Is that possible? Marketing that makes you feel good?
Many people feel a bit uncomfortable around the idea of marketing. Some go further and positively hate it.
A new client of ours – the head of a very successful consultancy – has shied away from marketing for years because it just feels intrinsically wrong. To him, marketing is putting on an act, pretending to be something you’re not. Like many people, he thinks there’s a dishonesty at the heart of marketing that doesn’t sit easily with the way he feels about himself or his business.
He’s not alone. Pretending to be something you’re not is never a comfortable feeling.
Likewise our collective short fuse when it comes to being marketed at by pushy marketers – cold callers, spammy emails, incessant amazing never-to-be-repeated deals (until tomorrow, that is, when you get them again) – means we don’t want to be that pushy person. It just doesn’t make us feel good about ourselves.
We say look at marketing differently. When you approach marketing from the standpoint of ‘how can we help our customers better?’ rather than ‘how can we sell more stuff?’ it becomes easier to do. And, it works more effectively. It’s easy to switch off from a marketing message, it’s not so easy to switch off from something that genuinely answers a question that’s been really bugging you. (Right now, it would be impossible for me not to click on something that showed me how to get my 16 year old son to revise.)
You’ll stop seeing it as pushing, lying, or manipulation if you don’t push, lie or manipulate. Create marketing content that is genuinely helpful and you take the pressure off yourself.
Of course feel-good marketing is only possible if what you’re selling makes a difference to the world. That doesn’t mean you have to be Greenpeace, it just means you have a genuine desire to improve your customers’ lives.
Do good to feel good.
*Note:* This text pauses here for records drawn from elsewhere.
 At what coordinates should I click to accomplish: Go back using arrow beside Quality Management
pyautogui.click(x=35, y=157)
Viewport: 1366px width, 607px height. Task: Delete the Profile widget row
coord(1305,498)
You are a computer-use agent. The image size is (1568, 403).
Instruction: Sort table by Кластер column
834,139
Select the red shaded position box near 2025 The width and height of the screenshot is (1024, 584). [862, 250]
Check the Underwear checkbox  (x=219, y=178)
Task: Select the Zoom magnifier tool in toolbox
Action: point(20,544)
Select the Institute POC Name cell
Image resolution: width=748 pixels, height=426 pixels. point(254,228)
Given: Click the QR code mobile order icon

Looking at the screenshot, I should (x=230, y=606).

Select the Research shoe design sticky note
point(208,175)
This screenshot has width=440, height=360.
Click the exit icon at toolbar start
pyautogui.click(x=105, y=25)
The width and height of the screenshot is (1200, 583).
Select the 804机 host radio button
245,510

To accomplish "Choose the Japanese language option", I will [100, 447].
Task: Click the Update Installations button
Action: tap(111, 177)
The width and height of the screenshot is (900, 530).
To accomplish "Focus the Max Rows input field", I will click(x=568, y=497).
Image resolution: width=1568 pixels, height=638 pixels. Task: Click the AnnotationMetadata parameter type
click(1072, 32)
This is the essence of the valuable approach to marketing.
Other content to make you feel good
- Help don’t sell, talk don’t yell, show don’t tell – a new mantra for your marketing
- You are not alone – collaborate for even greater content
- We like this book too – Unmarketing – stop marketing, start engaging
I have to say, I think this article reflects a common confusion between selling and marketing. Hard selling is always irritating, and there are always those who feel uncomfortable about ‘selling’ themselves in an overtly extrovert or aggressive way – I do myself. Which is why marketing is so much more enjoyable. Good marketing is about explaining the benefits of your product or service clearly and succinctly, in a manner (i.e. via a channel, using a style and/or medium) that appeals to the target audience you want to attract. Marketing is something you should be doing all the time; it should be intrinsic in everything you say, in every piece of advice you offer customers, in every communication and in every supportive interaction. That’s because if you really ‘believe’ in your business, you’ll automatically market it by living it.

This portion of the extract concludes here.